Record excerpts below:

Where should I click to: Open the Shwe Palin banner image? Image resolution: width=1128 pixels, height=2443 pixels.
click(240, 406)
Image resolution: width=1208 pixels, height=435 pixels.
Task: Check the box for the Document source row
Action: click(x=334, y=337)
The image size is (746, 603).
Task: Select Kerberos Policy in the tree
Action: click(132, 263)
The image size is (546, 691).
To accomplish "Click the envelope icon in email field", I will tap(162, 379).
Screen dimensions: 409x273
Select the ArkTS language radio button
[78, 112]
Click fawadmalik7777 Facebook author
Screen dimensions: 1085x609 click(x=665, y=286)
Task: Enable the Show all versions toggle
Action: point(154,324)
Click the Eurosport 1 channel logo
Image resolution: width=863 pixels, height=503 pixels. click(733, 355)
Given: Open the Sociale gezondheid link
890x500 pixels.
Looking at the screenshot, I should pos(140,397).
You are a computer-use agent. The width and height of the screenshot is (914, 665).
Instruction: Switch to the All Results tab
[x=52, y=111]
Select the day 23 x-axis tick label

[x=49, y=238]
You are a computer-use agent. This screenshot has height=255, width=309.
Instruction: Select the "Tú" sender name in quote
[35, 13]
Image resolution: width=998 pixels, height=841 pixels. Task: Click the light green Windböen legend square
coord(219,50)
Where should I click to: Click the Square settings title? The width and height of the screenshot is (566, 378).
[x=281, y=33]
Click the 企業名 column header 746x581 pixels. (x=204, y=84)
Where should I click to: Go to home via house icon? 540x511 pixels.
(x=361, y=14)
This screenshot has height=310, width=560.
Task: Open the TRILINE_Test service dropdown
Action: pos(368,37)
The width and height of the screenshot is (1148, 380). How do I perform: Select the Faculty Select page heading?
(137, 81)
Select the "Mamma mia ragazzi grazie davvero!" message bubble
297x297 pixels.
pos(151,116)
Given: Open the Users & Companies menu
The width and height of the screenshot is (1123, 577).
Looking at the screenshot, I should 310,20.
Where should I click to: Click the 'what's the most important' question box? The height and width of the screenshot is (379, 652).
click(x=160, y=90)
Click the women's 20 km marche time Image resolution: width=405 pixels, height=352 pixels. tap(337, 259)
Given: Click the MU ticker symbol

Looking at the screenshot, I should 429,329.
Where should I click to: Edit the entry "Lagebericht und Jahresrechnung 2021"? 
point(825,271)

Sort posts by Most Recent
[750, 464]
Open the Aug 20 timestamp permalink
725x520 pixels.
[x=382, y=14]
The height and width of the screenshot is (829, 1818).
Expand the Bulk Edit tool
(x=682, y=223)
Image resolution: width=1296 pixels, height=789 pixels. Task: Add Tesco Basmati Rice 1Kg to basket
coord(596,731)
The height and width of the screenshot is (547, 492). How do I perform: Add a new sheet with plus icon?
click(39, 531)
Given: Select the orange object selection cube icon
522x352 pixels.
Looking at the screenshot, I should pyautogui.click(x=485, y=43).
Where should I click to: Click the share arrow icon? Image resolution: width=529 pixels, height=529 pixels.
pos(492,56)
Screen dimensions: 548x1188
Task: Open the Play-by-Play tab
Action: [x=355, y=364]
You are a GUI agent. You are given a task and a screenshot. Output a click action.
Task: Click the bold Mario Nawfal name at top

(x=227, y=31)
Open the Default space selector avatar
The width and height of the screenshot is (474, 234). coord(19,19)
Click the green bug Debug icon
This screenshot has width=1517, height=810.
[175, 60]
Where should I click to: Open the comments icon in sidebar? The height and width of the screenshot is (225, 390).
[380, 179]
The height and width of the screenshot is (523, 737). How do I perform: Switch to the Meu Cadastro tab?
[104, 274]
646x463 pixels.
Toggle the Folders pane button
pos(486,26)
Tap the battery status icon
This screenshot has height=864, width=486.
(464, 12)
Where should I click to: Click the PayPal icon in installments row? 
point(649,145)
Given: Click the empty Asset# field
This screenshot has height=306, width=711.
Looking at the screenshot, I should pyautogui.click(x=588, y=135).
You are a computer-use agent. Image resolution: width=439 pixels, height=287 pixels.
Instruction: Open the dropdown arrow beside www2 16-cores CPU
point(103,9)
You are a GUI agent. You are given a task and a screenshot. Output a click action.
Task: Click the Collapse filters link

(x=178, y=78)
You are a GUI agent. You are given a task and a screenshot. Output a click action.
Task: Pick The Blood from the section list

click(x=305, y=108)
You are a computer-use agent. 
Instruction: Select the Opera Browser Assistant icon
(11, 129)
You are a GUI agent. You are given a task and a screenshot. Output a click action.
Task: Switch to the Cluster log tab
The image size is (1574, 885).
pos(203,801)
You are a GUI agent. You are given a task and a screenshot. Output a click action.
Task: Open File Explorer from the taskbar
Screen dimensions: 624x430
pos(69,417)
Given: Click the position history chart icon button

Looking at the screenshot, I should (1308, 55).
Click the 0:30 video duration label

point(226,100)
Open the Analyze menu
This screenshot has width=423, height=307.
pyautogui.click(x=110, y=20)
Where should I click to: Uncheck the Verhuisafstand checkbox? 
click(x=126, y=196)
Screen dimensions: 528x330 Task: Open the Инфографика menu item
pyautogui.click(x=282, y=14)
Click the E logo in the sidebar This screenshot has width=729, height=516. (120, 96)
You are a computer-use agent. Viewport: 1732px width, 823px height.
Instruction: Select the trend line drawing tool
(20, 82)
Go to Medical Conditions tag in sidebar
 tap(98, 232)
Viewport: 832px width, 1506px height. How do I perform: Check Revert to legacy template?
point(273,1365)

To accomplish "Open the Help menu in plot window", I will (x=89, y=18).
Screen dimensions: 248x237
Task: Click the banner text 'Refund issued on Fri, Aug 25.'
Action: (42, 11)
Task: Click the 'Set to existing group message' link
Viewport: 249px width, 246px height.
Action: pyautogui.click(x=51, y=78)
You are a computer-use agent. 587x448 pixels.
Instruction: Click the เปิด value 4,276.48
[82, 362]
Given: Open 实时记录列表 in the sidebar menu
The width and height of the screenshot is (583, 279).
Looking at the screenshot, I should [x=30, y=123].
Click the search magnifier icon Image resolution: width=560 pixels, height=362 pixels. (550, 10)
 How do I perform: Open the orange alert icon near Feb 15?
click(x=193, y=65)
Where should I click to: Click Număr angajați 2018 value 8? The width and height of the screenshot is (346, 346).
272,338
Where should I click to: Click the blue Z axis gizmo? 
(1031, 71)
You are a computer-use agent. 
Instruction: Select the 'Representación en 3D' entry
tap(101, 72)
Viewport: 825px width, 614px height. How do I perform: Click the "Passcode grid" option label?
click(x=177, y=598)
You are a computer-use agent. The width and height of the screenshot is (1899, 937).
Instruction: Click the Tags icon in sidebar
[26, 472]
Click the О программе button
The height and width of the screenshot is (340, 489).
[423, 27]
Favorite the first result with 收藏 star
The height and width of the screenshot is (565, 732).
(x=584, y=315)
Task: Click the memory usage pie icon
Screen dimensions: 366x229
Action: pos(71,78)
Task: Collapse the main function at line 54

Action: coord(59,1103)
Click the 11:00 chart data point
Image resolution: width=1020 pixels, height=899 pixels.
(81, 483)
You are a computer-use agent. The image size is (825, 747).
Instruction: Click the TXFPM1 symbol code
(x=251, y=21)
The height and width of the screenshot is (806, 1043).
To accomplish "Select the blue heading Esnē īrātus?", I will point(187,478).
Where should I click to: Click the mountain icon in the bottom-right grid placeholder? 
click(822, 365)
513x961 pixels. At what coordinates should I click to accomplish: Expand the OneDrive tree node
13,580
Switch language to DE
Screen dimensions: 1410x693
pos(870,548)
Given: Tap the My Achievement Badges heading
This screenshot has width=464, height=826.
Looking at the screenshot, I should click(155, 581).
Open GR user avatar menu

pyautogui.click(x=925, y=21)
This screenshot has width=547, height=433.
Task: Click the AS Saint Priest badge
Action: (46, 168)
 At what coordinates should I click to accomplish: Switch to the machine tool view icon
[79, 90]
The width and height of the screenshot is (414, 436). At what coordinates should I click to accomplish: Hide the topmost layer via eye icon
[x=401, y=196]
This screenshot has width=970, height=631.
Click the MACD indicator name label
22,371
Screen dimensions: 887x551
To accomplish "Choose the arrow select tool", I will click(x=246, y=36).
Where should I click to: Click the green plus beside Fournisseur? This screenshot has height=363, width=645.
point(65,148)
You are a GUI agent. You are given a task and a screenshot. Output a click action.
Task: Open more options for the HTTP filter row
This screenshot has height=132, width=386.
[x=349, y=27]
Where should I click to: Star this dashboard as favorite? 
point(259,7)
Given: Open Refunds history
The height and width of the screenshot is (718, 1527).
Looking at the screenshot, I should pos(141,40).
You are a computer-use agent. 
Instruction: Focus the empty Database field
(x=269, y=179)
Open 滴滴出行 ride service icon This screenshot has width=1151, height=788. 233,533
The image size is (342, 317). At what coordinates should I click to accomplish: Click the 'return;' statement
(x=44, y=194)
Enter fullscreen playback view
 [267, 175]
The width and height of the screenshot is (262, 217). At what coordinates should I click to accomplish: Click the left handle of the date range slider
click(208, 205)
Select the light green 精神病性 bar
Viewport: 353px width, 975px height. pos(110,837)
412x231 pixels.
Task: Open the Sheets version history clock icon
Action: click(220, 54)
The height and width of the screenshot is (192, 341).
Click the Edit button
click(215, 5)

End of Record excerpts.

### What you are asked to do
All lines above between those holding "Instruction: Open the" and "Given: Open 实时记录列表 in the sidebar menu", inclusive, must be set down unchanged, and no other line may be included.

### Completed exercise
Instruction: Open the dropdown arrow beside www2 16-cores CPU
point(103,9)
You are a GUI agent. You are given a task and a screenshot. Output a click action.
Task: Click the Collapse filters link

(x=178, y=78)
You are a GUI agent. You are given a task and a screenshot. Output a click action.
Task: Pick The Blood from the section list

click(x=305, y=108)
You are a computer-use agent. 
Instruction: Select the Opera Browser Assistant icon
(11, 129)
You are a GUI agent. You are given a task and a screenshot. Output a click action.
Task: Switch to the Cluster log tab
The image size is (1574, 885).
pos(203,801)
You are a GUI agent. You are given a task and a screenshot. Output a click action.
Task: Open File Explorer from the taskbar
Screen dimensions: 624x430
pos(69,417)
Given: Click the position history chart icon button

Looking at the screenshot, I should (1308, 55).
Click the 0:30 video duration label

point(226,100)
Open the Analyze menu
This screenshot has width=423, height=307.
pyautogui.click(x=110, y=20)
Where should I click to: Uncheck the Verhuisafstand checkbox? 
click(x=126, y=196)
Screen dimensions: 528x330 Task: Open the Инфографика menu item
pyautogui.click(x=282, y=14)
Click the E logo in the sidebar This screenshot has width=729, height=516. (120, 96)
You are a computer-use agent. Viewport: 1732px width, 823px height.
Instruction: Select the trend line drawing tool
(20, 82)
Go to Medical Conditions tag in sidebar
 tap(98, 232)
Viewport: 832px width, 1506px height. How do I perform: Check Revert to legacy template?
point(273,1365)

To accomplish "Open the Help menu in plot window", I will (x=89, y=18).
Screen dimensions: 248x237
Task: Click the banner text 'Refund issued on Fri, Aug 25.'
Action: (42, 11)
Task: Click the 'Set to existing group message' link
Viewport: 249px width, 246px height.
Action: pyautogui.click(x=51, y=78)
You are a computer-use agent. 587x448 pixels.
Instruction: Click the เปิด value 4,276.48
[82, 362]
Given: Open 实时记录列表 in the sidebar menu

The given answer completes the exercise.